It’s not difficult to separate these two words. Everyone knows the affectionate embrace of hugging someone. The word possibly comes from an Old Norse word, hugga, meaning to soothe or console. Clinch suggests tightly holding someone for other purposes—usually to prevent them from moving. Boxers clinch their opponents by putting their arms around the opponent’s body and arms, and leaning on them to prevent punches or to gain time until one of them manages to break out of the hold. This verb is usually used intransitively: Sugar Ray Robinson and his opponent clinched. The more frequent use of clinch is as a verb meaning to secure a deal, title, or victory—that is, to make sure it’s not going anywhere.
Both words refer to growing or becoming greater. To increase is to grow in number, size, strength, or quality.
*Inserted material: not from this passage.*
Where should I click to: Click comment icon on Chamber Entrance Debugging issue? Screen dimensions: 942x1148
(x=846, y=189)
It implies the simple fact of something becoming greater as opposed to shrinking or staying the same: The population increased by 2 percent. Escalate, which derives from escalator, an invention in use by the 1920s, suggests a steeper, sometimes alarming increase in intensity or magnitude, sometimes in prices, but more often in tense situations. If a situation, confrontation, or conflict escalates, it begins to get out of hand or threatens to escalate into something full-blown.
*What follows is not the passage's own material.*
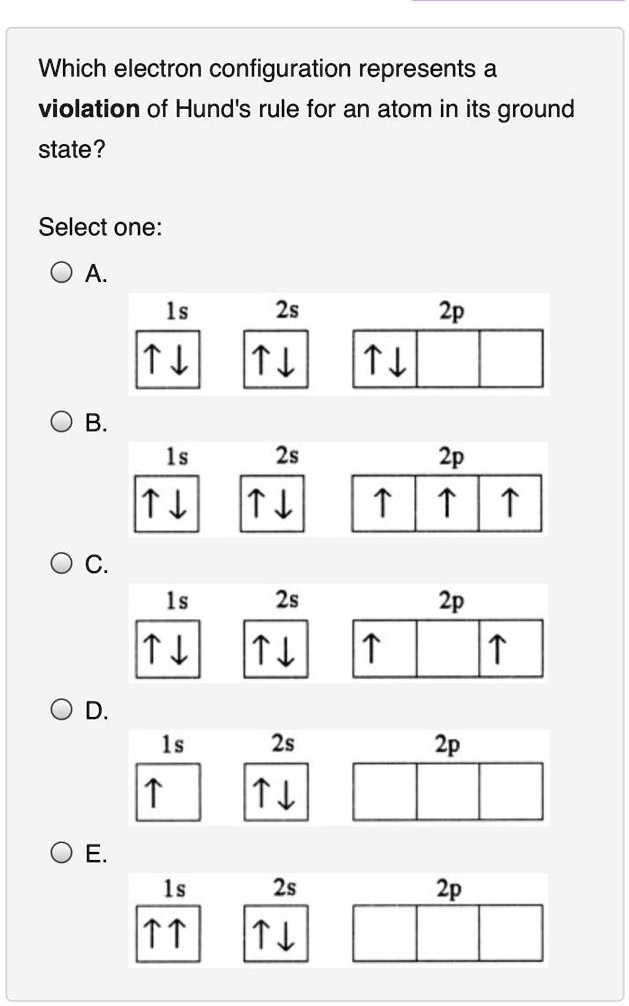This screenshot has height=1006, width=629.
Task: Select the radio button for option B
Action: pos(62,422)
Climb covers all means of physically going up or reaching the top of something using one’s hands or feet or both—climbing a rope, a mountain, or the stairs. Clamber suggests a difficult or awkward climb that requires the use of both hands and feet: clambered up the rockface, the ladder, or aboard the ship. In actual usage, clamber is sometimes used for a more crawl-like action: clambered along a 40-foot log; clambering among the ruins. And to say that climbing plants clamber up walls (using their tendrils) is also an acceptable use.